The authors reveal that GenSeg is an effective solution that tackles the challenge of ultra low-data regimes of medical image segmentation. With the integration of generative modeling and segmentation performance in the end-to-end framework, GenSeg is able to reduce the need for large, annotated, trainable datasets while still achieving successful domain and OOD performance. The results show that data generation coupled with performance, rather than traditional augmentation, is the key to improving segmentation accuracy. Overall, GenSeg highlights the potential that generative AI has to meaningfully address limitations in the medical world.

Discussion

The three methods we have seen in the papers, MedSAM, UniverSeg, and GenSeg, all aim to improve generalization and scalability in medical image segmentation. MedSAM does this with its large-scale pretraining and is strong with enough data and prompts. UniverSeg builds upon this but conditions on support examples at inference without learning which is effective when tasks cannot be expressed with prompting. GenSeg encompasses all by addressing situations where there are neither prompts nor enough data present and focuses on improving performance with generation and segmentation performance.
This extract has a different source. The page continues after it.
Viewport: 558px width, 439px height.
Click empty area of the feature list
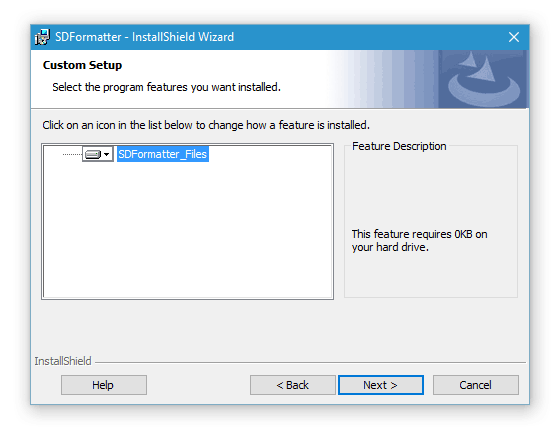[x=188, y=231]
The three approaches demonstrate constraints present in the medial imaging setting. MedSAM is best used for scenarios where prompts are available, likely interactive workflows. UniverSeg, in contrast, excels when adapting to new tasks given a small set of examples. GenSeg covers situations where there is less data present, particularly helpful for rare or un-understood diseases. Together, they demonstrate the different techniques to enhance medical imaging, and show that such approaches are complementary to combat a wide range of issues.

Conclusion

In conclusion, medical image segmentation remains to be a challenging yet necessary problem to solve. As these approaches reveal, ongoing research continues to improve the generalization and adaptability of segmentation frameworks in medical imaging. Each approach, MedSAM, UniverSeg, and GenSeg, tackles a key limitation, whether related to the availability of data, the use of prompts, or task adaptability, and together they highlight complementary strategies for improving medical image segmentation. Every new model and framework represents a step toward more accurate, scalable, and reliable analysis in an evolving clinical field.

Reference

[1] Ma, Jun, et al. “Segment anything in medical images.” Nature Communications, 2024.

[2] Butoi, Victor Ion, et al. “UniverSeg: Universal medical image segmentation.” International Conference on Computer Vision, 2023.

[3] Zhang, Li, et al. “Generative AI enables medical image segmentation in ultra low-data regimes.” Nature Communications, 2025.